### Exercise directions
Leaving nothing out, set down all the data exactly.

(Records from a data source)
◆ ◆ ◆
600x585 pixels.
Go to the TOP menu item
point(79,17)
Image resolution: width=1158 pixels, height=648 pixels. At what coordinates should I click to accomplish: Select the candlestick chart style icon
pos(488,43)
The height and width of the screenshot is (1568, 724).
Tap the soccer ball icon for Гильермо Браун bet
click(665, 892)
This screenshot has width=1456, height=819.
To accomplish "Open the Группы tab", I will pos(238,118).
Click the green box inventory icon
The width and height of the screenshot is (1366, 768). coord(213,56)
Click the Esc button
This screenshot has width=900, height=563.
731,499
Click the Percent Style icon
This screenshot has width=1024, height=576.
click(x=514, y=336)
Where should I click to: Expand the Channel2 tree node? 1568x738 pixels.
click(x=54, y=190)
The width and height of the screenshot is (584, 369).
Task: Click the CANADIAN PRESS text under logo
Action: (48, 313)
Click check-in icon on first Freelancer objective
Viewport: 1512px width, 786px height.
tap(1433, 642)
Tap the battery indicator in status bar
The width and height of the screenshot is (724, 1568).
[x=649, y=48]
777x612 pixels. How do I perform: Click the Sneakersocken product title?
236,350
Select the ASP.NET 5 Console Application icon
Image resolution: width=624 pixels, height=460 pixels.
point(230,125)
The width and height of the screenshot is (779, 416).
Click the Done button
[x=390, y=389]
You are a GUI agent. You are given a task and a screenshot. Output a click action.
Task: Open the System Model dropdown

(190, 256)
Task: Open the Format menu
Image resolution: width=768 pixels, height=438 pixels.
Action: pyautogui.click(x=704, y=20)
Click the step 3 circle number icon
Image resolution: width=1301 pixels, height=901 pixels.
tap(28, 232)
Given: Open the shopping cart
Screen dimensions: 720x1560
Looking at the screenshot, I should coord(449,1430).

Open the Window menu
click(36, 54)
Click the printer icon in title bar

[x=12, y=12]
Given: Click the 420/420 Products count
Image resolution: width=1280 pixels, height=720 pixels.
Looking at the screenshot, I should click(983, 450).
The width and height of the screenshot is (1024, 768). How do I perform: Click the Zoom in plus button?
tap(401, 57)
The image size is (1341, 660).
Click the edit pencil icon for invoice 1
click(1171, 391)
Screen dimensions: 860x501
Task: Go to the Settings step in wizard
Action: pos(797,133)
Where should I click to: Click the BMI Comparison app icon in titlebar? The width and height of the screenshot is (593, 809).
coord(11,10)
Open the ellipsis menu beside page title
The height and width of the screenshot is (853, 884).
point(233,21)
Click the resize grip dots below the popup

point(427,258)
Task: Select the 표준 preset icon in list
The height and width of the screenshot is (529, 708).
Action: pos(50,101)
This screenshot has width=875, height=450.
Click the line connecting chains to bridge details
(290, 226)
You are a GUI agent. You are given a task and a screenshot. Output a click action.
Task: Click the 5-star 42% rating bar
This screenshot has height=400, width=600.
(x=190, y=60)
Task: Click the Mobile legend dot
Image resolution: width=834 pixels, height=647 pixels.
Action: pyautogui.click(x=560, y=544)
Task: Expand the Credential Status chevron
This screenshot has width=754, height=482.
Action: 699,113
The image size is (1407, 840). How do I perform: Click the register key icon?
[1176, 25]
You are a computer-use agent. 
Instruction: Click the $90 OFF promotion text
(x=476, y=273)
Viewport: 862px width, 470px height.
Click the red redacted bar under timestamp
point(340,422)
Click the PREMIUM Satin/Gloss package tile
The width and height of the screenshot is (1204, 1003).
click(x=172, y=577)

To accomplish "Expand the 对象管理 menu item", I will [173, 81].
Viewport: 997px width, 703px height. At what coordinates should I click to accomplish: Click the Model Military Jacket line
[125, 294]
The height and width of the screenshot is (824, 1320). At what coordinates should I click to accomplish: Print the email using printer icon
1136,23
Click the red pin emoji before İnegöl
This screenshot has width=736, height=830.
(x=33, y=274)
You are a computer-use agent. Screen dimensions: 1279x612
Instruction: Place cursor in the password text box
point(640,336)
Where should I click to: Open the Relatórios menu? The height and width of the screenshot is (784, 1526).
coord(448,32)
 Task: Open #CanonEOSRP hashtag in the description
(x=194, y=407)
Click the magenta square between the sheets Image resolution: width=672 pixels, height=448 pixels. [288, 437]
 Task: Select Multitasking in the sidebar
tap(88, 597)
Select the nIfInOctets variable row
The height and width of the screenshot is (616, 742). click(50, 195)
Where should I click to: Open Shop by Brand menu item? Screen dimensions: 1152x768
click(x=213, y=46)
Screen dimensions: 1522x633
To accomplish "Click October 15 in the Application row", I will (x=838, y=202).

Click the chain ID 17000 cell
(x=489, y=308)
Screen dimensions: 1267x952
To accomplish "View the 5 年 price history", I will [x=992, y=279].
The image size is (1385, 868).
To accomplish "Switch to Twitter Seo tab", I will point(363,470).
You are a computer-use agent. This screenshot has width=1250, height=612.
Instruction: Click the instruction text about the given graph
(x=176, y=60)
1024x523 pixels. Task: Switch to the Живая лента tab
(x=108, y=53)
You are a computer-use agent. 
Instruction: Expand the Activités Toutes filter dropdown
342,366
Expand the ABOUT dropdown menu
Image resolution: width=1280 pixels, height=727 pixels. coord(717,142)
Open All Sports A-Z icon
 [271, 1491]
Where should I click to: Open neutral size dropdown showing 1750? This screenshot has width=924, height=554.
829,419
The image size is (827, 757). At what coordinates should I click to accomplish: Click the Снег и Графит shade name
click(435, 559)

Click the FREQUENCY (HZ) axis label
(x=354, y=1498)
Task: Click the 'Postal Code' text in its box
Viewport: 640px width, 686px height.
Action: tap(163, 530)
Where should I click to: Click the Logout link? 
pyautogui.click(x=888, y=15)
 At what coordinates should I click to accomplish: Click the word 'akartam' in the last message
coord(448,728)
◆ ◆ ◆
### Solved exercise
600x585 pixels.
Go to the TOP menu item
point(79,17)
Image resolution: width=1158 pixels, height=648 pixels. At what coordinates should I click to accomplish: Select the candlestick chart style icon
pos(488,43)
The height and width of the screenshot is (1568, 724).
Tap the soccer ball icon for Гильермо Браун bet
click(665, 892)
This screenshot has width=1456, height=819.
To accomplish "Open the Группы tab", I will pos(238,118).
Click the green box inventory icon
The width and height of the screenshot is (1366, 768). coord(213,56)
Click the Esc button
This screenshot has width=900, height=563.
731,499
Click the Percent Style icon
This screenshot has width=1024, height=576.
click(x=514, y=336)
Where should I click to: Expand the Channel2 tree node? 1568x738 pixels.
click(x=54, y=190)
The width and height of the screenshot is (584, 369).
Task: Click the CANADIAN PRESS text under logo
Action: (48, 313)
Click check-in icon on first Freelancer objective
Viewport: 1512px width, 786px height.
tap(1433, 642)
Tap the battery indicator in status bar
The width and height of the screenshot is (724, 1568).
[x=649, y=48]
777x612 pixels. How do I perform: Click the Sneakersocken product title?
236,350
Select the ASP.NET 5 Console Application icon
Image resolution: width=624 pixels, height=460 pixels.
point(230,125)
The width and height of the screenshot is (779, 416).
Click the Done button
[x=390, y=389]
You are a GUI agent. You are given a task and a screenshot. Output a click action.
Task: Open the System Model dropdown

(190, 256)
Task: Open the Format menu
Image resolution: width=768 pixels, height=438 pixels.
Action: pyautogui.click(x=704, y=20)
Click the step 3 circle number icon
Image resolution: width=1301 pixels, height=901 pixels.
tap(28, 232)
Given: Open the shopping cart
Screen dimensions: 720x1560
Looking at the screenshot, I should coord(449,1430).

Open the Window menu
click(36, 54)
Click the printer icon in title bar

[x=12, y=12]
Given: Click the 420/420 Products count
Image resolution: width=1280 pixels, height=720 pixels.
Looking at the screenshot, I should click(983, 450).
The width and height of the screenshot is (1024, 768). How do I perform: Click the Zoom in plus button?
tap(401, 57)
The image size is (1341, 660).
Click the edit pencil icon for invoice 1
click(1171, 391)
Screen dimensions: 860x501
Task: Go to the Settings step in wizard
Action: pos(797,133)
Where should I click to: Click the BMI Comparison app icon in titlebar? The width and height of the screenshot is (593, 809).
coord(11,10)
Open the ellipsis menu beside page title
The height and width of the screenshot is (853, 884).
point(233,21)
Click the resize grip dots below the popup

point(427,258)
Task: Select the 표준 preset icon in list
The height and width of the screenshot is (529, 708).
Action: pos(50,101)
This screenshot has width=875, height=450.
Click the line connecting chains to bridge details
(290, 226)
You are a GUI agent. You are given a task and a screenshot. Output a click action.
Task: Click the 5-star 42% rating bar
This screenshot has height=400, width=600.
(x=190, y=60)
Task: Click the Mobile legend dot
Image resolution: width=834 pixels, height=647 pixels.
Action: pyautogui.click(x=560, y=544)
Task: Expand the Credential Status chevron
This screenshot has width=754, height=482.
Action: 699,113
The image size is (1407, 840). How do I perform: Click the register key icon?
[1176, 25]
You are a computer-use agent. 
Instruction: Click the $90 OFF promotion text
(x=476, y=273)
Viewport: 862px width, 470px height.
Click the red redacted bar under timestamp
point(340,422)
Click the PREMIUM Satin/Gloss package tile
The width and height of the screenshot is (1204, 1003).
click(x=172, y=577)

To accomplish "Expand the 对象管理 menu item", I will [173, 81].
Viewport: 997px width, 703px height. At what coordinates should I click to accomplish: Click the Model Military Jacket line
[125, 294]
The height and width of the screenshot is (824, 1320). At what coordinates should I click to accomplish: Print the email using printer icon
1136,23
Click the red pin emoji before İnegöl
This screenshot has width=736, height=830.
(x=33, y=274)
You are a computer-use agent. Screen dimensions: 1279x612
Instruction: Place cursor in the password text box
point(640,336)
Where should I click to: Open the Relatórios menu? The height and width of the screenshot is (784, 1526).
coord(448,32)
 Task: Open #CanonEOSRP hashtag in the description
(x=194, y=407)
Click the magenta square between the sheets Image resolution: width=672 pixels, height=448 pixels. [288, 437]
 Task: Select Multitasking in the sidebar
tap(88, 597)
Select the nIfInOctets variable row
The height and width of the screenshot is (616, 742). click(50, 195)
Where should I click to: Open Shop by Brand menu item? Screen dimensions: 1152x768
click(x=213, y=46)
Screen dimensions: 1522x633
To accomplish "Click October 15 in the Application row", I will (x=838, y=202).

Click the chain ID 17000 cell
(x=489, y=308)
Screen dimensions: 1267x952
To accomplish "View the 5 年 price history", I will [x=992, y=279].
The image size is (1385, 868).
To accomplish "Switch to Twitter Seo tab", I will point(363,470).
You are a computer-use agent. This screenshot has width=1250, height=612.
Instruction: Click the instruction text about the given graph
(x=176, y=60)
1024x523 pixels. Task: Switch to the Живая лента tab
(x=108, y=53)
You are a computer-use agent. 
Instruction: Expand the Activités Toutes filter dropdown
342,366
Expand the ABOUT dropdown menu
Image resolution: width=1280 pixels, height=727 pixels. coord(717,142)
Open All Sports A-Z icon
 [271, 1491]
Where should I click to: Open neutral size dropdown showing 1750? This screenshot has width=924, height=554.
829,419
The image size is (827, 757). At what coordinates should I click to accomplish: Click the Снег и Графит shade name
click(435, 559)

Click the FREQUENCY (HZ) axis label
(x=354, y=1498)
Task: Click the 'Postal Code' text in its box
Viewport: 640px width, 686px height.
Action: tap(163, 530)
Where should I click to: Click the Logout link? 
pyautogui.click(x=888, y=15)
 At what coordinates should I click to accomplish: Click the word 'akartam' in the last message
coord(448,728)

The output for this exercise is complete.